The COVID-19 epidemic has walloped the stock market to a degree not felt by investors since the financial crisis, said Fred Imbert and Eustance Huang at CNBC. The Dow dropped more than 3,500 points last week, or 12 percent, while the S&P 500 fell 11.5 percent in the market's worst five-day skid since 2008. Stocks staged a rally on Monday but then swooned again as more companies, including Microsoft, "issued earnings and revenue warnings." This week, the Federal Reserve took the extraordinary step of making an emergency cut in its benchmark interest rates, but the move failed to stop the market's slide. The fast-moving virus poses a ­crucial test for the 11-year bull market, which "has survived an unprecedented trade war, a catastrophic tsunami in Japan, and a severe crash in oil prices," said Matt Egan at CNN. Consumer spending has kept the U.S. economy afloat during the trade war with China, which weakened the global economy. With Americans preparing to hunker down, Moody's chief economist estimated the odds of a recession in the first half of 2020 at 40 percent.

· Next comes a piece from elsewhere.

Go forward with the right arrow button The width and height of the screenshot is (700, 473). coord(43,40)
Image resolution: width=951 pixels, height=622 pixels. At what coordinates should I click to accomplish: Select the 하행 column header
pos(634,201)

"Economists say a pandemic could clearly cause a recession in the United States," said Ben Casselman at The New York Times, but we're not there yet. The damage from the epidemic has mainly hit factories and supply chains, causing a short-term drop in production and sales. Consumer buying can snap back from those kinds of shocks — just as natural disasters tend to be followed by a burst of rebuilding. "So far, the coronavirus outbreak looks more like a hurricane than like a financial ­crisis — but that could change quickly." This feels like a panic, said Marcus Ashworth at Bloomberg. The stock market's bull run has also been "long overdue" for a correction "that has been delivered all at once." Markets will eventually rationalize the severity of the outbreak "and accept that the world can get back to business."

It's not that simple, said Thomas Gryta and Russell Adams at The Wall Street Journal. The coronavirus is a different menace — a two-headed monster that's "rapidly hitting supply and demand." The outbreaks in Asia and Europe have stalled factories "that churn out everything from smartphones to pharmaceuticals." And on the consumer side, air travel and tourism won't just snap back; many plans have simply been canceled. This was supposed to be the year of a global rebound, after a stagnant 2019 for most of the world's economies, said Eswar Prasad at The New York Times. Now those rosy forecasts are obsolete. "Coronavirus has put the world economy in survival mode."

A "coordinated effort" from the Federal Reserve and other central banks could help the world economy pull through, said Jesse Pound at CNBC. Goldman Sachs' chief economist says he expects that the damage from the coronavirus "stops just short of a global recession." But investors need to be realistic about what the Fed can do, said Josh Barro at NYMag. Low rates aren't going to counteract the factory closures, nor are they going to "induce people to go to the mall." Rather, "the most important role the central banks play will be after the epidemic passes," digging the world out from under the economic fallout.